[EXERCISE]
The records below are to be reproduced exactly, with every picture left out.

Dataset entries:

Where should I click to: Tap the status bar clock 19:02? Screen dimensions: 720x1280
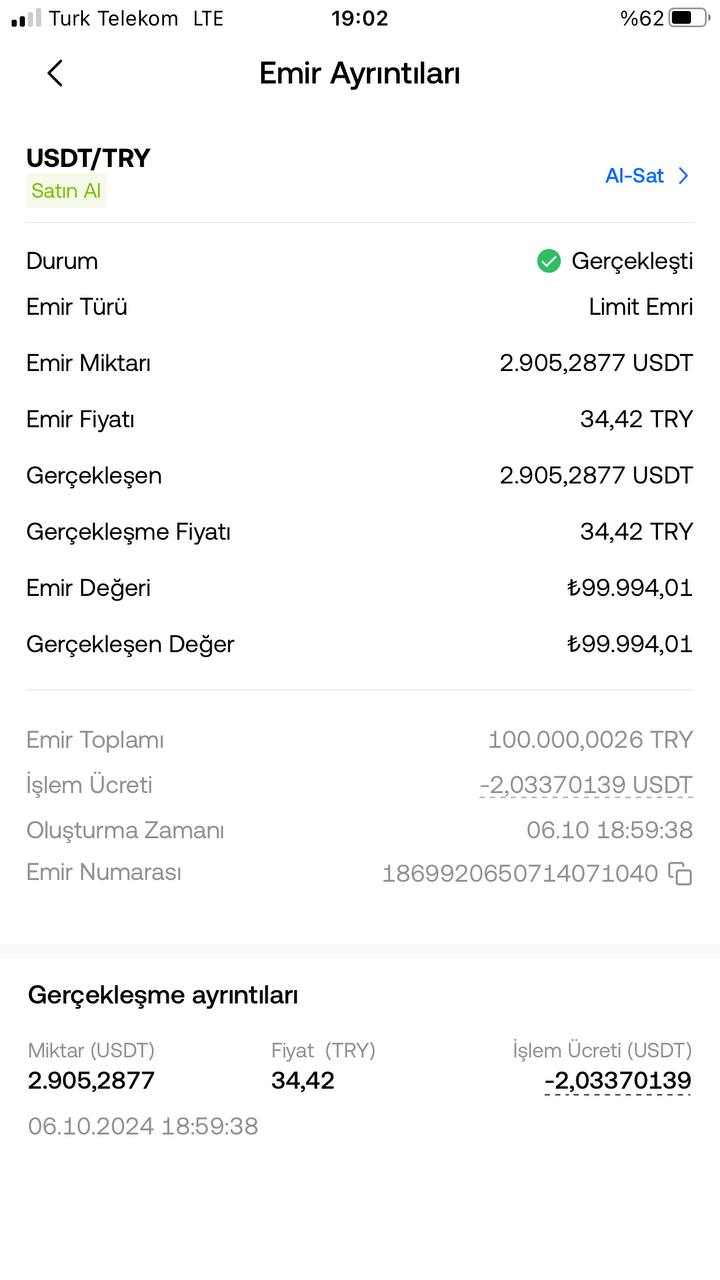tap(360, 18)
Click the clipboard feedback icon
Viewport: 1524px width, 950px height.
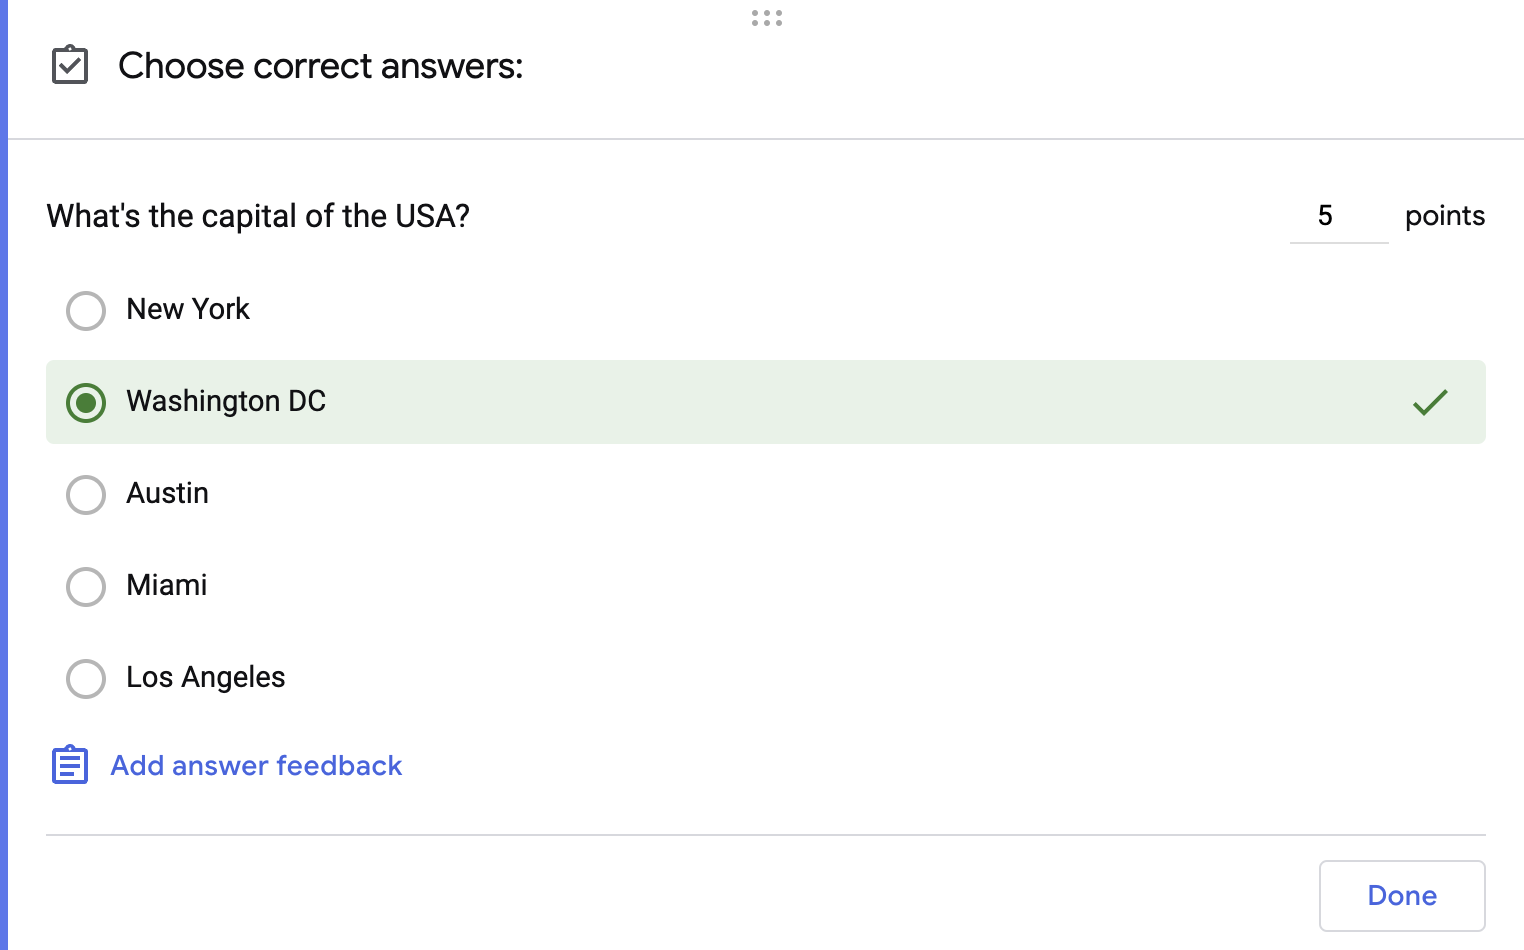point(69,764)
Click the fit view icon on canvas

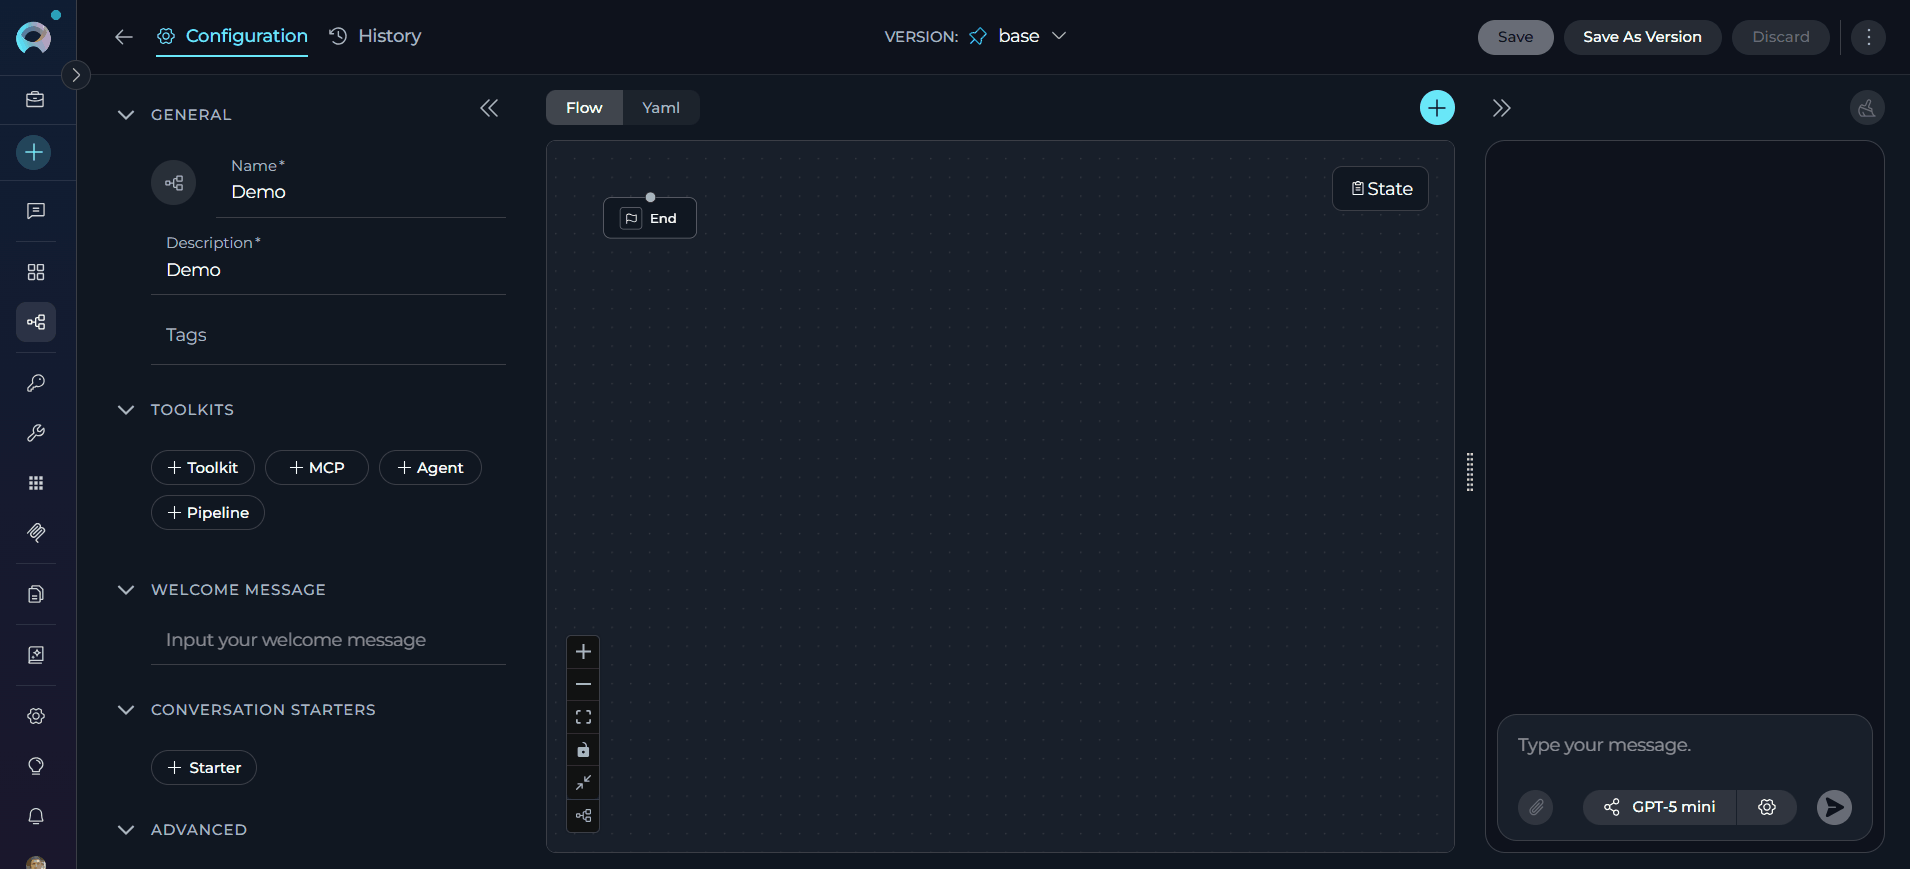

[RESPONSE]
Where should I click to: Tap the status bar clock 19:02? Screen dimensions: 720x1280
tap(360, 18)
Click the clipboard feedback icon
Viewport: 1524px width, 950px height.
point(69,764)
Click the fit view icon on canvas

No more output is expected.